2. If you are in a job, look for a performance appraisal system that forces managers to rank employees in certain ways, including ranking a certain percentage in the lowest category. Too often, the employees forced into the lowest category are the older employees who otherwise have received good performance evaluations.
3. When there are layoffs, a disproportionate number of those affected are older employees.
4. Improper use of early retirement incentives can be age discrimination. This occurs if, for example, you are told that if you don’t accept the early retirement incentive, you may be transferred to a less desirable job or some of your best customers will be assigned to another employee. Thus, with most early retirement incentive plans, those over 40 will be asked to sign a waiver of claims under the ADEA. If that happens to you, I suggest that you ask your lawyer or union representative to look it over carefully with you first.
5. You are demoted or your boss transfers some of your more lucrative commission work to a younger employee. Sometimes this will happen with a statement like “we need more energy applied to these customers.”
6. You are denied access to training or promotions that are offered to younger employees in similar positions.
7. You are harassed on the job. Some managers may try to cut costs by forcing you to quit by making your life miserable.
8. Your benefits are reduced compared to younger employees. This can happen with health insurance, life insurance, disability insurance, and retirement benefits. Look for employers spending less on your benefits because of your age or cutting out a benefit entirely based on age.

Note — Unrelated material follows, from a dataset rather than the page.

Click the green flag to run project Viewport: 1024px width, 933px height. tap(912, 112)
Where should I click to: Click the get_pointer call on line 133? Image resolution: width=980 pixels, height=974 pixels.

The courts have ruled in recent years that employer actions, even though not intended to discriminate against older employees, may still violate the ADEA if those actions negatively affect older employees more than younger employees.
There are exceptions to age discrimination under the ADEA:
Employers are allowed to apply age limits to certain jobs, based on what is called a “bona fide occupational qualification” (BFOQ). This means that there is some physical aspect of the job that cannot be adequately performed by people in certain age groups. This is very difficult for an employer to prove.
Employers are also permitted to impose mandatory retirement ages for employees who are least 65 years old, have been in an executive position for at least two years, and are entitled to a retirement benefit of at least $44k annually.
In some cases, public safety officers and tenured faculty members may also be forced into mandatory retirement or benefit reductions based on age.
If you feel that you have been subject to age discrimination by your employer, this is what you should do:
1. Document as many of the facts as possible so that you have a record that you can use if a claim is filed.
2. Consider making a formal complaint with your employer. Some employers have HR or compliance personnel specifically designated for handling and responding to complaints of workplace discrimination. Remember: Your employer is not permitted under the ADEA to retaliate for making a complaint.
3. File a charge with the nearest field office of the U.S. Equal Employment Opportunity Commission (EEOC). Generally, an EEOC charge must be filed withing 180 days of the discriminatory action. You cannot file a lawsuit under the ADEA without first making a charge with the EEOC. Here are the locations of EEOC offices where you can obtain more information.
4. File a charge with your state EEOC. Many states have their own laws, rules and offices that regulate age discrimination in the workplace. Some of the state laws may be more liberal than the ADEA. You can file a charge with both. Here is a list of state EEOC offices.
5. Contact a lawyer. If you have been severely damaged by what you think is a valid claim of age discrimination and are unsure of what to do, contact a lawyer that specializes in employment law. You can often get a referral through your state or local bar association.
I hope you are never subject to age discrimination in your job or workplace. If you are, learn your rights and take action. As baby boomers ravaged by the effects of 2008, we need all of the help we can get.